Quality of Web Search: Seen from a user’s perspective, this term is related to the notion of “user satisfaction”. The more satisfied that a user is with the search results and the different aspects of searching, the higher is the rating of the search system. Assessing the quality of a Web search system and the results that it produces is notoriously difficult. For search results, criteria for determining the good, the bad, and the ugly include: scope and depth of coverage, authority, currency, accuracy and reliability, motive and purpose, ease of use and design issues, and so forth. Web search systems are used by a heterogeneous user population for a wide variety of tasks: from finding a specific Web document that the user has seen before and can easily describe, to obtaining an overview of an unfamiliar topic, to exhaustively examining a large set of documents on a topic, and more.
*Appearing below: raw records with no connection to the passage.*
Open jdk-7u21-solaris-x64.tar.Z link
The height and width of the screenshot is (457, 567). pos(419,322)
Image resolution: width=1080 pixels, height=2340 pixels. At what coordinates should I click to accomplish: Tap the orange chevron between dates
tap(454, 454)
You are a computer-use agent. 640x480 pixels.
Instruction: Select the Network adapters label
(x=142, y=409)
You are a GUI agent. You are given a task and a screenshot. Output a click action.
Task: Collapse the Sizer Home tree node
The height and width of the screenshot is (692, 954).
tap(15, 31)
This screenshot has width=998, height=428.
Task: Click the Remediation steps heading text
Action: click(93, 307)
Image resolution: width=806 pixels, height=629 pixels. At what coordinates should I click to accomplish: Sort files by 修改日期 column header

A search system will prove useful only in a subset of these cases.
Recall and Precision: Recall and precision are two retrieval evaluation measures for information retrieval systems. Precision describes the ability of the system to retrieve top-ranked documents that are mostly relevant. Recall describes the ability of the system to find all of the relevant items in the corpus. If I is an example information request (from a test reference collection), R is the set of relevant documents for I (provided by specialists), A is the document answer set for I generated by the system being evaluated, and Ra = RnA is the set of relevant documents in the answer set, then recall = |Ra|/|R| and precision = |Ra|/|A|.
Browsing: The definition of browsing is to inspect, in a leisurely and casual way, a body of information, usually on the World Wide Web, based on the organization of the collections, without clearly-defined intentions. Hypertext is an appropriate conceptual model for organization. Usually, hypertext systems encourage browsing by stimulating the user to follow links. Today, most hypertext systems employ the point-and-click paradigm for user interaction; information is just one click (of the mouse button) away.
Information Customization (IC) Systems: IC systems are systems that customize information to the needs and interests of the user. They function proactively (take the initiative), continuously scan appropriate resources, analyze and compare content, select relevant information, and present it as visualizations or in a pruned format. Building software that can interact with the range and diversity of the online resources is a challenge, and the promise of IC systems is becoming highly attractive. Instead of users investing significant effort to find the right information, the right information should find the users. IC systems attempt to accomplish this by automating many functions of today’s information retrieval systems and providing features to optimally use information.